━━━ Provided passage ━━━

Starting with your arrows, these capture a strong sense of motion and fluidity that carries over somewhat to your leaves, although not quite as much as it could. While your leaves are by no means stiff or rigid, they don't quite convey the same sense of movement as your arrows. This is not uncommon - it's pretty normal for students to get a touch more hesitant when they have to start thinking about drawing solid, tangible objects, and even moreso when those objects are more complex. As a result some of your simpler leaves tend to flow fairly well, whereas the more complex ones show less consideration put towards the initial flow lines and how those lines are meant to move through the world.

Construction breaks the process of drawing into a series of different stages, each with its own responsibilities and focuses, so we can allow ourselves to only worry about one thing at a time. So, when establishing the flow line of a leaf, your only focus should be on capturing how that line moves through three dimensions of space, and does so with a sense of fluidity and motion. One thing that can help with that is to add a little arrow head at its tip, as this has shown to help link the idea of this part of the process with the arrow exercise. At this stage, don't worry about how complex the object might ultimately need to get - focus only on the one thing you're doing now.

Aside from that, I do think you're applying construction fairly well. You're building upon previous phases, adhering tightly to the edges established instead of drawing more loosely and re-answering problems that have already been solved.

Moving onto your branches exercise, you've got a few different kinds of results here. Towards the upper left you follow the instructions fairly well, but towards the bottom right you tend to get a bit sloppy, not quite extending your lines fully halfway towards the next ellipse, resulting in less and less of an overlap between the segments. That overlap is important, as it allows the segments to flow smoothly and seamlessly from one to the other, as shown here. This is also something that will help with those visible 'tails' where your segments separate - to purposely have the second stroke use the first as a runway before shooting off towards its next target.

━━━ Material ━━━

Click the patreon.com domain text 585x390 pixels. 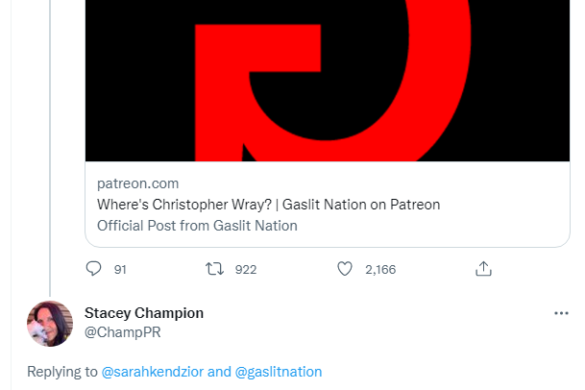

━━━

Aim of the task
Continue the drawing critique of the arrows, leaves, and branches exercises above, picking up after its final sentence.

Output
Moving onto your plant constructions, these are for the most part quite well done, although there are a couple small things that I want to address.

Firstly, on your money plant, two things. As mentioned before, I think here when your plants get more complex and involved, you tend to spend less time on the individual parts. This is an issue that I actually mention back in Lesson 1, in the notes for the ghosted planes exercise. To put it simply, we have a tendency to decide how much time we're going to put into a particular thing - a line, a shape, etc. based on what percentage of the whole drawing it constitutes on its own. If it's 100% of the drawing, then that one line's gonna get a lot of our attention, but if it's 1% of the whole thing, then it's going to get a lot less. This mindset is wrong however - we need to make sure we put the time to execute each and every mark to the best of our ability, focusing on what purpose it is meant to serve, and how it can best do so. In this plant, the individual petals were drawn pretty loosely, but I strongly believe that you could have executed them better had you merely invested a little more time.

The second thing is very minor - just make sure that when you draw anything cylindrical, like most vases and flower pots, that you do so around a central minor axis line to help keep those ellipses aligned to one another.

It's worth mentioning that you do indeed have some drawings that I believe are quite complex, but did receive an adequate amount of investment into each individual component. For example, the honeysucke appeared to be quite well constructed.

Getting further into the set, I want to talk about how you approach detail and texture, especially in the last drawing (the strawberry). Here I think you got a little caught up in adding detail as basically decoration, with the purpose being to take the drawing and make it pretty and impressive. It's important to understand what precisely we're attempting to do with every stage of a drawing, so that we can focus our efforts in a particular direction.

With construction, what we're trying to do is to convey a sense of how the object itself occupies space and how its various pieces relate to one another, so the viewer understands what it'd be like to manipulate that object in their hands. With texture, we're conveying the information needed to understand what it'd feel like for the viewer to run their fingers over the object's various surfaces.

For this reason, we're not concerned with general shading and rendering (of which you applied a lot in this drawing, though back in lesson 2 we discussed the fact that shading wouldn't be used throughout these lessons). Instead, we want to focus entirely on implying those surface textures using cast shadow shapes only, and only in the quantity that is really needed to get the idea across. This often times is much less than you'd think - we don't need to detail it perfectly to replicate the reference image - just enough for the viewer to get the jist of what's there, leaving the rest to them to fill in the blanks.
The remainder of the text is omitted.